Bhisho launches a digital ghostbuster
Police have forced some Eastern Cape government officials to hand over documents as a groundbreaking project to digitise records takes off.
Netshilaphala said the conversion to digital would also help the department get rid of “ghost” employees and pupils, while officials with fake qualifications would also be identified with ease.
The new system will also ensure that leave forms are correctly recorded in the personnel and salary system (Persal), she added.
Speaking of the resistance from some officials, Netshilaphala said the worse confrontation was in Sterkspruit last week.
The collection of files had to be delayed for three days while the department was having discussions with union members.

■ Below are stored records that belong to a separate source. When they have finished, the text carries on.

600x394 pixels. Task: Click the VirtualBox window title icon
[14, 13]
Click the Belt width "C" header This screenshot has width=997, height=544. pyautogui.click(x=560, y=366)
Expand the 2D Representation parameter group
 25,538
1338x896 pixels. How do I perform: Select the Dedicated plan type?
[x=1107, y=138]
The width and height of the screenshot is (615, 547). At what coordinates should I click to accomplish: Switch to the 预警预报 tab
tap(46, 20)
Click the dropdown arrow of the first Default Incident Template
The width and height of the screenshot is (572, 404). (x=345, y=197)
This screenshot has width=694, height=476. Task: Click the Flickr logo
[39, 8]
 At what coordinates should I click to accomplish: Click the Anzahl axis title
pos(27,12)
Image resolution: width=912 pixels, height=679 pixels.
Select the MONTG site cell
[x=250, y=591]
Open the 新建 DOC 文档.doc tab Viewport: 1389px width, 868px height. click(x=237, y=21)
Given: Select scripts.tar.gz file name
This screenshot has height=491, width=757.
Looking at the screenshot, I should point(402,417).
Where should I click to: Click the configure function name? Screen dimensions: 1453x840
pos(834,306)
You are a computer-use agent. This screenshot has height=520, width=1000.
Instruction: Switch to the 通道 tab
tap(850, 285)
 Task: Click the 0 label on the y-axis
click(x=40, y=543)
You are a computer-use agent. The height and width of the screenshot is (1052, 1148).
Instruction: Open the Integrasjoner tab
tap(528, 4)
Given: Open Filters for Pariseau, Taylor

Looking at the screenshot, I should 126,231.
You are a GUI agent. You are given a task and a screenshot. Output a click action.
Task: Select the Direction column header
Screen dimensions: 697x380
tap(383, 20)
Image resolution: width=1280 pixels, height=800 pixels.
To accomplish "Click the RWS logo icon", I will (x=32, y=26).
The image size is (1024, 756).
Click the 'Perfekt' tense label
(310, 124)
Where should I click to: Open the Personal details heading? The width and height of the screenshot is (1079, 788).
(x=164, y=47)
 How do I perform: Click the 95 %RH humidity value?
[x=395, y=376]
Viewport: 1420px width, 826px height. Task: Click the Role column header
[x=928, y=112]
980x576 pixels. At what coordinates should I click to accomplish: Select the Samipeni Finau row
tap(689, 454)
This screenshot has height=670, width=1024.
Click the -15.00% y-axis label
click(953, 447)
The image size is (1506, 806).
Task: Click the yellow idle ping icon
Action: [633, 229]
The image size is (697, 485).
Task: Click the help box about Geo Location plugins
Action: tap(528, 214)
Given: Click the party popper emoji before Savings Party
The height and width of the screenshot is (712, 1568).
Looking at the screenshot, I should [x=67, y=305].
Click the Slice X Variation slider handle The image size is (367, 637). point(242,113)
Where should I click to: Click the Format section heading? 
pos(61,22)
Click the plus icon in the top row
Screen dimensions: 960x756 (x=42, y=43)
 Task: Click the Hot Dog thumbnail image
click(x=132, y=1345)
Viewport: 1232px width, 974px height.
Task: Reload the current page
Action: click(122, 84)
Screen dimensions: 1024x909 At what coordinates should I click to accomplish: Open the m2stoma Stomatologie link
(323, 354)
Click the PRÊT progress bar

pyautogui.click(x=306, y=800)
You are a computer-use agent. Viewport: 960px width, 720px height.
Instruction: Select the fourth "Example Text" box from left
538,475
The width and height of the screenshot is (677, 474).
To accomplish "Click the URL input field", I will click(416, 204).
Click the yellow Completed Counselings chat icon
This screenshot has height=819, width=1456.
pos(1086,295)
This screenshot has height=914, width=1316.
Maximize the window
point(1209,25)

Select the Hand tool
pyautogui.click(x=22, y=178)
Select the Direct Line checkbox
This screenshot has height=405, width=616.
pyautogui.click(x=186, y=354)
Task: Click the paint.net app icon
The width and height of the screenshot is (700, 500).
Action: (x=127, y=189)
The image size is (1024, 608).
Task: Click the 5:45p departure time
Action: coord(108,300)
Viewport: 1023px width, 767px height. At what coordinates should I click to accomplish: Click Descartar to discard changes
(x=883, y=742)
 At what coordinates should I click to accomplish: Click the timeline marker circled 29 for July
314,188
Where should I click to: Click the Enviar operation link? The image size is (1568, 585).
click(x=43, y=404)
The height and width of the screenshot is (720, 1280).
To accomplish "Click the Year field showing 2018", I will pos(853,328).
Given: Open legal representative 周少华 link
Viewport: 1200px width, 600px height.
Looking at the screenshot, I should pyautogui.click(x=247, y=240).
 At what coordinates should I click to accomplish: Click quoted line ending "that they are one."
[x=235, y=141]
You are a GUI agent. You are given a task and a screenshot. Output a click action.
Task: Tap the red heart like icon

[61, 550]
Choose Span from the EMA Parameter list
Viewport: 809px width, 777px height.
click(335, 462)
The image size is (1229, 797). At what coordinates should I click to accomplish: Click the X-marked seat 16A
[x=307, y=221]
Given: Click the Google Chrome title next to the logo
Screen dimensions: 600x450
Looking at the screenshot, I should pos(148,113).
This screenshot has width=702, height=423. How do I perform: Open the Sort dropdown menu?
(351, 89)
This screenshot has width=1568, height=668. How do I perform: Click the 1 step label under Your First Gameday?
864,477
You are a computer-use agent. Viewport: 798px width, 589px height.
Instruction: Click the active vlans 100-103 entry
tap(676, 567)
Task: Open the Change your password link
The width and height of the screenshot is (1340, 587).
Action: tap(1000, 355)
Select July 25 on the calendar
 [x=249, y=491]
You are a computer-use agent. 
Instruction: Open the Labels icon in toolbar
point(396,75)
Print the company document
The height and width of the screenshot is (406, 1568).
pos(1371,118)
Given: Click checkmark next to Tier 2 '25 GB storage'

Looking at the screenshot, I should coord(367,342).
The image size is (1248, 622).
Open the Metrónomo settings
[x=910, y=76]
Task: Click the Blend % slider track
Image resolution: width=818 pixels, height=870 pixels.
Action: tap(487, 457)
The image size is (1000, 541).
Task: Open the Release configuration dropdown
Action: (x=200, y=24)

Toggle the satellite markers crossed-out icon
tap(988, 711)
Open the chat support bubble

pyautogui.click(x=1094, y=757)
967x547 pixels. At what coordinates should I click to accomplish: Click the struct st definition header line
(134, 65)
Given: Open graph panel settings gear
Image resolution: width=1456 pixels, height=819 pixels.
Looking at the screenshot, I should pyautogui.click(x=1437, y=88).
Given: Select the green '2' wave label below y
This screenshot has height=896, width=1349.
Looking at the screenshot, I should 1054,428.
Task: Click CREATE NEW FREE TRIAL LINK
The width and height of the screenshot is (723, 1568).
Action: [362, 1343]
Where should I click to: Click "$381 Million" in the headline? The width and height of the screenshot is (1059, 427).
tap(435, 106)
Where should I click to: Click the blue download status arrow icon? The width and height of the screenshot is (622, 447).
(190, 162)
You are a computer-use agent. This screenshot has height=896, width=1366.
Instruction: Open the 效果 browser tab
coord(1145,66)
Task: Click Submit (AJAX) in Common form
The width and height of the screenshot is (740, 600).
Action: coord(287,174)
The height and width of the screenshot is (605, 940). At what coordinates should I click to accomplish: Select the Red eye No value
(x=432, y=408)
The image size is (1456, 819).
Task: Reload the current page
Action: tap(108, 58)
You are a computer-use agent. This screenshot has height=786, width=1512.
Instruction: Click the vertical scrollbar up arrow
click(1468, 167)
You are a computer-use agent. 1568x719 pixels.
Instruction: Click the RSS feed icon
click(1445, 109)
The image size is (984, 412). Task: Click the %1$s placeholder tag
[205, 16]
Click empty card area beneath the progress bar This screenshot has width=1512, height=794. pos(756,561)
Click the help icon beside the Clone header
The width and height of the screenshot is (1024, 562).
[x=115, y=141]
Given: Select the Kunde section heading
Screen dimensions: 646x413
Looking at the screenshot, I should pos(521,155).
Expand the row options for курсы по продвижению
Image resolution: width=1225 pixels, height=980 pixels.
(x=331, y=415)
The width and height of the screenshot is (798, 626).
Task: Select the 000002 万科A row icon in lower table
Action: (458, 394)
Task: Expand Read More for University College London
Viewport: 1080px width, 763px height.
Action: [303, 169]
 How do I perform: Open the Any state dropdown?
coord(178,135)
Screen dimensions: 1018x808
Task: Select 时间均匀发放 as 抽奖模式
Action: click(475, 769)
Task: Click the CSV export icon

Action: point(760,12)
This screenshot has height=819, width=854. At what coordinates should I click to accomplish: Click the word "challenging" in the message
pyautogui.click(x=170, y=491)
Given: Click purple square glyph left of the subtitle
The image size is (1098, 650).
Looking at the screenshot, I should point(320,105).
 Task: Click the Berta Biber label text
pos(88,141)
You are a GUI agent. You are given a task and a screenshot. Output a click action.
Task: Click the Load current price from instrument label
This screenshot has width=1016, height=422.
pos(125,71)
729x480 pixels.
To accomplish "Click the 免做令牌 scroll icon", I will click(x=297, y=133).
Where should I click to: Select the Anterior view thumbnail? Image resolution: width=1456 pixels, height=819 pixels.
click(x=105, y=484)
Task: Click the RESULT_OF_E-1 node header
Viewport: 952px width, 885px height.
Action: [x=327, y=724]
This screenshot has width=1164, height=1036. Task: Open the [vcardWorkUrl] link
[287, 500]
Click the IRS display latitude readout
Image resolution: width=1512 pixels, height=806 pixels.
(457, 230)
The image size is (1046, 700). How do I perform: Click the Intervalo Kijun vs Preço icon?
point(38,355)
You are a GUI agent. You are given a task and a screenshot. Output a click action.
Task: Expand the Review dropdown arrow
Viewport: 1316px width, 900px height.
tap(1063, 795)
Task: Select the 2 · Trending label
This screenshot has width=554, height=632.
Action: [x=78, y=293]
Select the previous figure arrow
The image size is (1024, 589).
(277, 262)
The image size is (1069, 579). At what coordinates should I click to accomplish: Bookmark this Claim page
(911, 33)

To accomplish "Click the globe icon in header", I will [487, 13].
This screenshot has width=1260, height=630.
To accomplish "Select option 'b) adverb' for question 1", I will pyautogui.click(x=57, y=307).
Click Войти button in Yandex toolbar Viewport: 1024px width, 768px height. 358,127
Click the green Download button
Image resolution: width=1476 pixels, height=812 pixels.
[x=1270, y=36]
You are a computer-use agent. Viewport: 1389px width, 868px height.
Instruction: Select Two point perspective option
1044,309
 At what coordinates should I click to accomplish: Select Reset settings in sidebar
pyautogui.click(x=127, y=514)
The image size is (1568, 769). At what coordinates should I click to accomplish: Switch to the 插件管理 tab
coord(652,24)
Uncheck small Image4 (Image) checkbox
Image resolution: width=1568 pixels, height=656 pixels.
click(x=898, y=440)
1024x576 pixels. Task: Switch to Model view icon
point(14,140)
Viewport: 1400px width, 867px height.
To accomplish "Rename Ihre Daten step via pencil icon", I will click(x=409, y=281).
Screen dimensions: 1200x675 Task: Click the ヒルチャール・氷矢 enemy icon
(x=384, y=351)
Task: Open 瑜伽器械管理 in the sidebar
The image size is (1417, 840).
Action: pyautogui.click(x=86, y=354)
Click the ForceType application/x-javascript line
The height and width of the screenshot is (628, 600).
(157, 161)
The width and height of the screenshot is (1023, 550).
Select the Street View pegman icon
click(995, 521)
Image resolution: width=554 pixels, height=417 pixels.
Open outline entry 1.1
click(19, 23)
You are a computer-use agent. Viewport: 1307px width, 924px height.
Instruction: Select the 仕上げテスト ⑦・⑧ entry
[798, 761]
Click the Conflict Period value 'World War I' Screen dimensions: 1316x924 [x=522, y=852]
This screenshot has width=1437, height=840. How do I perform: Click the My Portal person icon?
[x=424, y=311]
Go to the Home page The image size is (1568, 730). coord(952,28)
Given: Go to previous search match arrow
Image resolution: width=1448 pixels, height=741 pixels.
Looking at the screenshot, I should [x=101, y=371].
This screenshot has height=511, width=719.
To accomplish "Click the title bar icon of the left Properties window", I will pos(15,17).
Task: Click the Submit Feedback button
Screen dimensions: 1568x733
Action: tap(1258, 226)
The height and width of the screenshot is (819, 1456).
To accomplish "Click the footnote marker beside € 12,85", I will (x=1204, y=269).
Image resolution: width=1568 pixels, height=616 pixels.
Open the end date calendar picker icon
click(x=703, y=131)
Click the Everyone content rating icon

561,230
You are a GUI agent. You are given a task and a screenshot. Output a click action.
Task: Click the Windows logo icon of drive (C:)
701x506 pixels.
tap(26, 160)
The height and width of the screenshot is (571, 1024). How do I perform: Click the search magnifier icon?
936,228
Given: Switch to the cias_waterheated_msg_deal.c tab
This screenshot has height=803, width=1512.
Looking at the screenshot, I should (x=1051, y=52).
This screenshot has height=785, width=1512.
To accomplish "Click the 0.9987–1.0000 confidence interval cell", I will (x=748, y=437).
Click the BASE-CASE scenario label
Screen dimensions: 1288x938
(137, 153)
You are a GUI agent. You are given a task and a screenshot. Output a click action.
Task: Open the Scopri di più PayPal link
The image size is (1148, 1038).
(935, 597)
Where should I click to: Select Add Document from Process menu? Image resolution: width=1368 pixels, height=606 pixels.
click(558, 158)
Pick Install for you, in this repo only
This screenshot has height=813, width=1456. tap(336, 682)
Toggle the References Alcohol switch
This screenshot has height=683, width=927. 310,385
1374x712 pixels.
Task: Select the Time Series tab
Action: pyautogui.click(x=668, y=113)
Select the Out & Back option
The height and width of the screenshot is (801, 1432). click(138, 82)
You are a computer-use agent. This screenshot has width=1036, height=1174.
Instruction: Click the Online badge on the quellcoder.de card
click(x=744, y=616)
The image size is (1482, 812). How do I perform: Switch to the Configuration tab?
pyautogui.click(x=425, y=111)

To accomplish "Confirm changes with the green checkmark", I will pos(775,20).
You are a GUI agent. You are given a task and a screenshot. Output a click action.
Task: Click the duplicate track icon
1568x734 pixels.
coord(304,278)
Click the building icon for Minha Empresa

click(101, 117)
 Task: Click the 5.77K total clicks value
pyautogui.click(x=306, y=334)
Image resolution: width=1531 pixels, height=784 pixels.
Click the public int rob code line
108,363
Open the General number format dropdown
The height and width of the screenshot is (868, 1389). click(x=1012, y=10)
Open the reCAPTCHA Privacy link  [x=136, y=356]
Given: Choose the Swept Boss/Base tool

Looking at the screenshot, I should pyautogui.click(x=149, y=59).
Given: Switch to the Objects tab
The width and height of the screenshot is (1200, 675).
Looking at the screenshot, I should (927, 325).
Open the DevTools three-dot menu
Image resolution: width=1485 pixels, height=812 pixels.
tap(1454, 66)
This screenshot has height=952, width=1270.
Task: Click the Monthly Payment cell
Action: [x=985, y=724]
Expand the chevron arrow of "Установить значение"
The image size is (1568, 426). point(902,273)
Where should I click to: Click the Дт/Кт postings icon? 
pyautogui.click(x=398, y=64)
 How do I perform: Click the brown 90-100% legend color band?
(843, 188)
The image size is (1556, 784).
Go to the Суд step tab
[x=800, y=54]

Other districts where police and locksmiths had to be called in were Cofimvaba, Lady Frere and Queenstown.
The unions are adamant that thousands of jobs will be lost when the e-filing system becomes fully operational.
Similar protests spread to the Zwelitsha headquarters yesterday, as workers refused to hand over the required personnel files.
“My stance is, this is where the population of the Eastern Cape has to stand and be counted,” said Netshilaphala.
“What do they want?
“Should processes be dictated by a few people with loud voices who are more about doing other things than improving the quality of life of our young people?
“We can be thrown out and be fired for taking a stance, but at this point in time I am prepared to be fired for this project.
“The population of the Eastern Cape has to decide what it wants.”
But at the same time Netshilaphala reassured workers, saying the digitisation did not threaten their jobs.
She said all they wanted to do was establish whether taxpayers were paying the right person for a job they were qualified to do.
“It is important to know whether we have a file for each and every person we are paying.
“Often, if you do not have a file, that’s a quick indication that that person might be a ghost.
“When it comes to that, we will have to terminate.
“But we will be very interested to find out who created that person in the system and ask them nicely why they created someone who does not exist.
“That’s where consequence management will come in,” she explained.
“We want to stop leakages and work fast and better.
“If a teacher does not get paid for six or eight months, it’s very difficult to see how that teacher is providing quality education to our pupils because that teacher is aggrieved.
“One of the things that we will be doing is qualification verification. Wait until we get there,” said Netshilaphala.